* Reading passage:

◇ ◇ ◇ ◇ ◇ ◇ ◇

A British couple have spoken of their terror over a possible arson incident after three fires apparently started aboard their flight to Abu Dhabi.
Gillian and Paul Mason were returning home to Blackburn from a month-long holiday in Tasmania when their flight was forced to make an emergency landing in Indonesia because, it is claimed, two fires were detected when the plane was 10,600m (35,000ft) in the air.
Passengers allegedly became aware of the situation when staff on the Etihad Airways flight “flew down the aisle” towards a burning smell coming from the plane toilets.
The smoke detected in two toilets after take-off from Melbourne on Monday prompted a precautionary diversion to Jakarta, Indonesia, as the plane made its way to its destination of Abu Dhabi, according to the airline.
Passengers were put through a security check at a Jakarta before everyone was allowed to re-board the flight and continue the journey.
Ms Mason said no-one knew if anyone responsible for setting the fires had been caught.
The airline has confirmed that smoke was detected on a further occasion after the plane took off from Jakarta despite staff guarding the plane toilets.

◇ ◇ ◇ ◇ ◇ ◇ ◇

* Dataset extract:
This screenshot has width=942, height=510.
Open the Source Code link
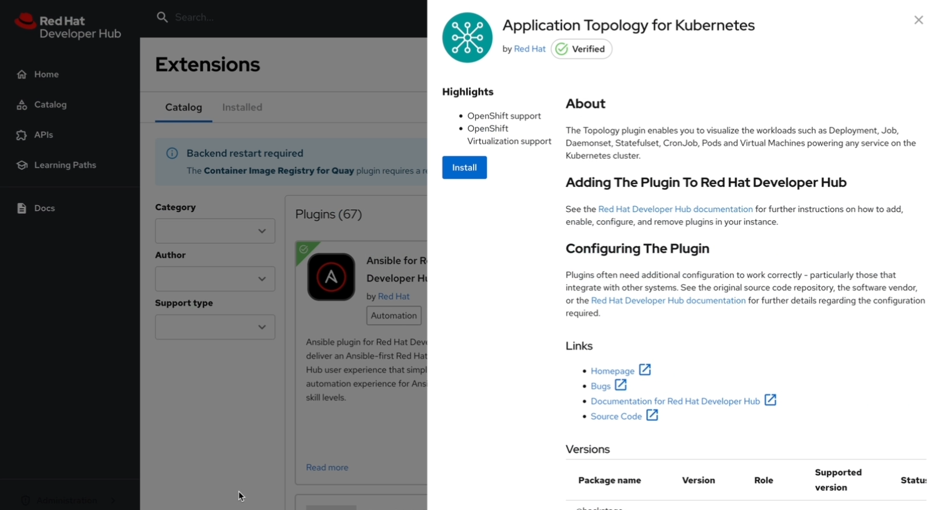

◇ ◇ ◇ ◇ ◇ ◇ ◇

* Requirements:
1 – Which places are named in the article about the fires on the flight to Abu Dhabi? List each one once.
2 – Do these statements agree with the article about the in-flight fires? Answer yes or no for each, quoting the words that decide it.
(a) The Masons had spent a month on holiday in Tasmania.
(b) After the security check in Jakarta, the passengers were kept off the plane.
(c) Smoke was found again once the plane had left Jakarta.
3 – Continue the article about the fires on the flight to Abu Dhabi from the point where it stops.

* Answers by task:
1 – Abu Dhabi, Blackburn, Tasmania, Indonesia, Melbourne, Jakarta

2 –
(a) Yes: "returning home to Blackburn from a month-long holiday in Tasmania"
(b) No: "everyone was allowed to re-board the flight and continue the journey"
(c) Yes: "smoke was detected on a further occasion after the plane took off from Jakarta"

3 –
Ms Mason told Metro that they were told “the plane would have burst into flames if it the fire had been spotted 90 seconds later.”
“It feels like an absolute miracle that the plane didn’t go down and it was a massive relief to be able to get into the airport when we arrived in Abu Dhabi,” she said.
The airline said a “comprehensive investigation” into the incidents on board the EY 461 flight was underway.
“The aircraft was searched and released shortly after arrival at Abu Dhabi when it was confirmed it was safe to do so. Etihad Airways is cooperating fully in this investigation.
”This follows a precautionary diversion to Jakarta where a security assessment of the situation was conducted with local authorities after smoke was detected in two of the toilets. The decision was made to resume the flight after a security search of the aircraft, passengers and their carry-on luggage.
“To further ensure the safety of passengers and crew, the Captain implemented strict controls over passenger movement in the cabin, particularly passenger access to the toilets. The normal service was suspended to allow cabin crew to monitor and ensure the security of the cabin.”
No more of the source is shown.